▶ PROBLEM DESCRIPTION
The expected answer holds every line from the first line of the data below through the line containing "Task: Select the 31.8 total capacity cell", exactly as written, and no other line.

Stored records
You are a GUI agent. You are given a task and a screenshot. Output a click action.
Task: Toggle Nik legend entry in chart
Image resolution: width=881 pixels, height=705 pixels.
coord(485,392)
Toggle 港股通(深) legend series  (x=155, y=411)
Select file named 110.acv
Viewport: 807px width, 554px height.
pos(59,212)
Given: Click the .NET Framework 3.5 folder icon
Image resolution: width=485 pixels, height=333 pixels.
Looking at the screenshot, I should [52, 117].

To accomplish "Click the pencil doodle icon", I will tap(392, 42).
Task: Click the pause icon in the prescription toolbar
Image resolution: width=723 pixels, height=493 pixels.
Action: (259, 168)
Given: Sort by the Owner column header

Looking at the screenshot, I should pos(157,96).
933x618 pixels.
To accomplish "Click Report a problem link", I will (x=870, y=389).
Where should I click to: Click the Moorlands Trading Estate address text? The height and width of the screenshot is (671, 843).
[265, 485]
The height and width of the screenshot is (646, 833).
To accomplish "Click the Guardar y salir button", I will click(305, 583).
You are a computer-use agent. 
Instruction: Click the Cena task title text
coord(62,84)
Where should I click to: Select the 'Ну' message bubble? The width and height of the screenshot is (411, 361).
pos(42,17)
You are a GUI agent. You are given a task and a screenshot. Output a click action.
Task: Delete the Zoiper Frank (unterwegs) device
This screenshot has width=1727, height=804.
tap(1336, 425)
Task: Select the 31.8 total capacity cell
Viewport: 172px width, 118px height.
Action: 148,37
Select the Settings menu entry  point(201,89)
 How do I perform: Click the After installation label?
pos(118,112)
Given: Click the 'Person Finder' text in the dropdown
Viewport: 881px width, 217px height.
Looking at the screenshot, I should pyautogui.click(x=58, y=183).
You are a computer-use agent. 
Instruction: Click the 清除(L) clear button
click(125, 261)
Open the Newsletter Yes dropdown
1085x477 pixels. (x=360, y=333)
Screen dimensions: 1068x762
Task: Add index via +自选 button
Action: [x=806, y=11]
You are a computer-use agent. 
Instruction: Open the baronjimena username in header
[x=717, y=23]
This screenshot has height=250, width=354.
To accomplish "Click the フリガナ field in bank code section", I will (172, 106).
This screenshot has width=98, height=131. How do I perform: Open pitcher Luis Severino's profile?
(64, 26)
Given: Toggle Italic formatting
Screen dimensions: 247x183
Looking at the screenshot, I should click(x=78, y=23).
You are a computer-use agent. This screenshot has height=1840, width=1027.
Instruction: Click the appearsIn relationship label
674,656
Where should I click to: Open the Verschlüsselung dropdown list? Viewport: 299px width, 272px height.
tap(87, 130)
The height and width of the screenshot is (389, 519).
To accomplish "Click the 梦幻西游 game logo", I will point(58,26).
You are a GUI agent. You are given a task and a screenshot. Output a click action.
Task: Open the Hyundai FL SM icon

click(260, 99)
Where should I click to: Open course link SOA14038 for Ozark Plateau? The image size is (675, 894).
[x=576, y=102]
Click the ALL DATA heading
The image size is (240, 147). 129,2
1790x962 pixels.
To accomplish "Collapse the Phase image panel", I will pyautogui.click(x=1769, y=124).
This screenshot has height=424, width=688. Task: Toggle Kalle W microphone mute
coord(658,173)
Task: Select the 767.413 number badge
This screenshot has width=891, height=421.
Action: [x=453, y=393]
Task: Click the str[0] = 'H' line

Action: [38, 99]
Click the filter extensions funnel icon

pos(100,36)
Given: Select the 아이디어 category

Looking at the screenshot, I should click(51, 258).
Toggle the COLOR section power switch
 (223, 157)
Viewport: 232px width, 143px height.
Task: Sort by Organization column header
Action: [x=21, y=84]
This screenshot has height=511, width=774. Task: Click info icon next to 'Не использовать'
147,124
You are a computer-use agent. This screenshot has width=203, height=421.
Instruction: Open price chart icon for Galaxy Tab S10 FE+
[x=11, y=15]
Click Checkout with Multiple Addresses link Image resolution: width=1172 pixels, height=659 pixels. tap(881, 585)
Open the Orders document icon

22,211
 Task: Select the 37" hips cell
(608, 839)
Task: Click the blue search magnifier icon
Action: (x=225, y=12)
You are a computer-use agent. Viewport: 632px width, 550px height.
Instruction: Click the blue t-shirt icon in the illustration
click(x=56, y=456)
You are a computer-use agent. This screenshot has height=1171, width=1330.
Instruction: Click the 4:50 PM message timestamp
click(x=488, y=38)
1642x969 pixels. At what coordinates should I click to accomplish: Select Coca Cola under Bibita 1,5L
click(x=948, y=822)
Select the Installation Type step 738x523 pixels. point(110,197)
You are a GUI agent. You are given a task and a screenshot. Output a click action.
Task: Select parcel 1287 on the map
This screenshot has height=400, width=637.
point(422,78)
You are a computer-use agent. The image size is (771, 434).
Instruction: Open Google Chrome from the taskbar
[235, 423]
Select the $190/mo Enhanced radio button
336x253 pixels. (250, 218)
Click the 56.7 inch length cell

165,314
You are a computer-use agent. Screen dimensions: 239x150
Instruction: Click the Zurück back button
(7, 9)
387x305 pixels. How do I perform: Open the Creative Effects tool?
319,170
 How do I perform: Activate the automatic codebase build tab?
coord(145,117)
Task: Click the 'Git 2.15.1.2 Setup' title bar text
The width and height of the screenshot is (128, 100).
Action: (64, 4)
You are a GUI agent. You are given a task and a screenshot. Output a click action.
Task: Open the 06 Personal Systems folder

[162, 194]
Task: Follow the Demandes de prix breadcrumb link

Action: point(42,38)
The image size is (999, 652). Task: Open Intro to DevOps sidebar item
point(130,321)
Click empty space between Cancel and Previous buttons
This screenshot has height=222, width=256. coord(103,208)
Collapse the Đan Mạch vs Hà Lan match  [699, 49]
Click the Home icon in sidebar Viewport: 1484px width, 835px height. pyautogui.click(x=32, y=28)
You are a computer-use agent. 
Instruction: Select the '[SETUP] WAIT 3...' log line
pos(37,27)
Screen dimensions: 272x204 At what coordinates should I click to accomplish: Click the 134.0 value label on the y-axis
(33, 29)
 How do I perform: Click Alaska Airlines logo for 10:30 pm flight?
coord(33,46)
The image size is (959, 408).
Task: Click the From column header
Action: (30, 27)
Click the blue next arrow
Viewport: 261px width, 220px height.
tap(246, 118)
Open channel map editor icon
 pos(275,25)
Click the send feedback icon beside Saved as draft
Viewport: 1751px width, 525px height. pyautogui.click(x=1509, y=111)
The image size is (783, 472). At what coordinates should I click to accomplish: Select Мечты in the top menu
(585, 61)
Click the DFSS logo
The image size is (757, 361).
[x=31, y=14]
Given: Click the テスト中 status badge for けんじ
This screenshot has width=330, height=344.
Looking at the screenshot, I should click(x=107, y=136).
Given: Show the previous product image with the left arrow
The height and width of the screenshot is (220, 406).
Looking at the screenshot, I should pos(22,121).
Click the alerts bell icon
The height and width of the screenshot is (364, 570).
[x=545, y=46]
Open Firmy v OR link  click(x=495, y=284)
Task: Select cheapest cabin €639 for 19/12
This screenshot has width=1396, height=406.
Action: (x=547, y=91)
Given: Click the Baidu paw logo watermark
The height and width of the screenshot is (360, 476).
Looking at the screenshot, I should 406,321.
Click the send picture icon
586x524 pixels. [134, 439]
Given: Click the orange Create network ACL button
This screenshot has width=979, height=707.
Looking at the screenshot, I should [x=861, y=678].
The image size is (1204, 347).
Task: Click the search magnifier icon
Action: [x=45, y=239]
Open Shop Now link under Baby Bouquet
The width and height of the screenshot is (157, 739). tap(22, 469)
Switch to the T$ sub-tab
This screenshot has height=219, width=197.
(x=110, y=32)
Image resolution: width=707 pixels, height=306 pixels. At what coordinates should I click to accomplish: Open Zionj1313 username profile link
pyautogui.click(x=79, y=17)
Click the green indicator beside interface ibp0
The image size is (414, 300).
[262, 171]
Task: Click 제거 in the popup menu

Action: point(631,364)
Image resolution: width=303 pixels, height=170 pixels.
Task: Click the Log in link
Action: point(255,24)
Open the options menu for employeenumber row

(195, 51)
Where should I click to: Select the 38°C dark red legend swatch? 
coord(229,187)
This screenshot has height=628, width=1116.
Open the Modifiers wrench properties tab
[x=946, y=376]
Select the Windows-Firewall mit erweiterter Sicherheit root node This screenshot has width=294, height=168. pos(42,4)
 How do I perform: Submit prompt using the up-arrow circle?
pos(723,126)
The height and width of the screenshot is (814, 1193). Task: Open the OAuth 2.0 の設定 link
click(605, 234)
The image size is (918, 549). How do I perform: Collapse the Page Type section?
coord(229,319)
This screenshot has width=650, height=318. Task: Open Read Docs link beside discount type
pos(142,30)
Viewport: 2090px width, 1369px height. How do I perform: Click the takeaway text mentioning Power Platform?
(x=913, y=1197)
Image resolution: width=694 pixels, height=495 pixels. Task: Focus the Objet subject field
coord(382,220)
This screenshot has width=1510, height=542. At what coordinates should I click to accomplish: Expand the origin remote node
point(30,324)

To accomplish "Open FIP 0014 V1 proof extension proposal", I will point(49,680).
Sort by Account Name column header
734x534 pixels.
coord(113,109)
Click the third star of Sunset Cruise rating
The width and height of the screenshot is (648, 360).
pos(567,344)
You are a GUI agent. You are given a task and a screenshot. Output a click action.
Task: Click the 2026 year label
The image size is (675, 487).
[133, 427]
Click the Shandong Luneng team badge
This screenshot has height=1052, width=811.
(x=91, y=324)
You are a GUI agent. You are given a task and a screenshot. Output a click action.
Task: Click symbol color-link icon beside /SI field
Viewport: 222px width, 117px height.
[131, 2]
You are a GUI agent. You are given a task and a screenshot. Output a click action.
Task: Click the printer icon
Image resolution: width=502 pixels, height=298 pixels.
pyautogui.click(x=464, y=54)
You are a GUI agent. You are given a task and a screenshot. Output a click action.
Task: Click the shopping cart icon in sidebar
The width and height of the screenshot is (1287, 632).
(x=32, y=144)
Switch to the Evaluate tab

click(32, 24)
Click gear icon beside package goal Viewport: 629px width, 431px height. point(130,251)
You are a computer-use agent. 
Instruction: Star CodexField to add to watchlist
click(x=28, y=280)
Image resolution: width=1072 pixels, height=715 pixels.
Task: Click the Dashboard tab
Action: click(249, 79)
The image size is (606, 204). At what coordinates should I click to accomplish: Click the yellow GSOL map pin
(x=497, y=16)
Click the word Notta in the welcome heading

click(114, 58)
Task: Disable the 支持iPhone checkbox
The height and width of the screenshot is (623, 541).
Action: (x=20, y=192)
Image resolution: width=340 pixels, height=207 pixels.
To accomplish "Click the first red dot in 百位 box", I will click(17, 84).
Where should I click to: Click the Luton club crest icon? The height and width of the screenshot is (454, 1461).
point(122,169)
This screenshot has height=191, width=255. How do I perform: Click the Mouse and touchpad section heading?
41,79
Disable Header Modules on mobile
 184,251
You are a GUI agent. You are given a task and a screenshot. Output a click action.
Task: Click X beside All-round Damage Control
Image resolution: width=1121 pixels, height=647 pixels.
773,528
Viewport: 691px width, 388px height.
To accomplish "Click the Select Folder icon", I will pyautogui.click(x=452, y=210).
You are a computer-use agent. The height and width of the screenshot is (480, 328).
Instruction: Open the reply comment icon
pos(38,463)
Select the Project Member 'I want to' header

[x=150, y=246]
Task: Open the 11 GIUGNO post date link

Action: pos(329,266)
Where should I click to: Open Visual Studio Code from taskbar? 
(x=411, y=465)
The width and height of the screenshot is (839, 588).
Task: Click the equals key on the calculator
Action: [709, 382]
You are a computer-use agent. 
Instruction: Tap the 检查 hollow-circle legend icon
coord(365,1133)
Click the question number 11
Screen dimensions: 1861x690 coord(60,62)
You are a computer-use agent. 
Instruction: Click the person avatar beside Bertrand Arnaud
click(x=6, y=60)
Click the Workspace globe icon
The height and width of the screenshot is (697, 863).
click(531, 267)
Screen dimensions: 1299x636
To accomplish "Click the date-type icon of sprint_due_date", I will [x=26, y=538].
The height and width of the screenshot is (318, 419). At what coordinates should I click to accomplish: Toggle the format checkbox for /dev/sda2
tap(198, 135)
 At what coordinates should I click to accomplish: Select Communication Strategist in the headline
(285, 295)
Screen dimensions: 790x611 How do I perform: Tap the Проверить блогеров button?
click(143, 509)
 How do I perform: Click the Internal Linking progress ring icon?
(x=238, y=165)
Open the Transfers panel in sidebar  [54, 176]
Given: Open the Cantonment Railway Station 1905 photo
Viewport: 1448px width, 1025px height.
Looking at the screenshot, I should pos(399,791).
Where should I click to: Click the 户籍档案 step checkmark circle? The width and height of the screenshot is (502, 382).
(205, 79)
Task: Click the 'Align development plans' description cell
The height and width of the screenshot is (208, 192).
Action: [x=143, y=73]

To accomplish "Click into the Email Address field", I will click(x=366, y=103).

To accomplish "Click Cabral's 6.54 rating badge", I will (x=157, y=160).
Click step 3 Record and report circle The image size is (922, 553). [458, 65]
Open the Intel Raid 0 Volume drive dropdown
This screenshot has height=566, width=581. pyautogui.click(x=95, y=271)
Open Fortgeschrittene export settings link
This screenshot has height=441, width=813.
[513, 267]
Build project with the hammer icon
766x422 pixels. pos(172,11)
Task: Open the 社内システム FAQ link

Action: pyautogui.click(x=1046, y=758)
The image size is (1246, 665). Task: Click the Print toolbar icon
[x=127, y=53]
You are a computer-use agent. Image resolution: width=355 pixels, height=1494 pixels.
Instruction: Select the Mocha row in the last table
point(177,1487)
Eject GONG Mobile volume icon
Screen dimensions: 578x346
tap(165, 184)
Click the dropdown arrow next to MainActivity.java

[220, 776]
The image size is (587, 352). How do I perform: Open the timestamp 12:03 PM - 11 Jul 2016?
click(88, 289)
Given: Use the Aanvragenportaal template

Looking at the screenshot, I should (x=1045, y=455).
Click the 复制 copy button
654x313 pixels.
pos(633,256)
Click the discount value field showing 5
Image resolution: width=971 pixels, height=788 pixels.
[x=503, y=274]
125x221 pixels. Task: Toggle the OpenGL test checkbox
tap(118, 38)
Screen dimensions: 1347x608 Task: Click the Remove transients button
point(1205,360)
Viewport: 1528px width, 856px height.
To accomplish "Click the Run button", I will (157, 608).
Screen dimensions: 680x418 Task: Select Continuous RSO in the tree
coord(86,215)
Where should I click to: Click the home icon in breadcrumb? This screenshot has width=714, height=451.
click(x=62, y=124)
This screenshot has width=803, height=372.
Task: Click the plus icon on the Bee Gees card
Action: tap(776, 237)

▶ RESPONSE TO THIS TASK
You are a GUI agent. You are given a task and a screenshot. Output a click action.
Task: Toggle Nik legend entry in chart
Image resolution: width=881 pixels, height=705 pixels.
coord(485,392)
Toggle 港股通(深) legend series  (x=155, y=411)
Select file named 110.acv
Viewport: 807px width, 554px height.
pos(59,212)
Given: Click the .NET Framework 3.5 folder icon
Image resolution: width=485 pixels, height=333 pixels.
Looking at the screenshot, I should [52, 117].

To accomplish "Click the pencil doodle icon", I will tap(392, 42).
Task: Click the pause icon in the prescription toolbar
Image resolution: width=723 pixels, height=493 pixels.
Action: (259, 168)
Given: Sort by the Owner column header

Looking at the screenshot, I should pos(157,96).
933x618 pixels.
To accomplish "Click Report a problem link", I will (x=870, y=389).
Where should I click to: Click the Moorlands Trading Estate address text? The height and width of the screenshot is (671, 843).
[265, 485]
The height and width of the screenshot is (646, 833).
To accomplish "Click the Guardar y salir button", I will click(305, 583).
You are a computer-use agent. 
Instruction: Click the Cena task title text
coord(62,84)
Where should I click to: Select the 'Ну' message bubble? The width and height of the screenshot is (411, 361).
pos(42,17)
You are a GUI agent. You are given a task and a screenshot. Output a click action.
Task: Delete the Zoiper Frank (unterwegs) device
This screenshot has width=1727, height=804.
tap(1336, 425)
Task: Select the 31.8 total capacity cell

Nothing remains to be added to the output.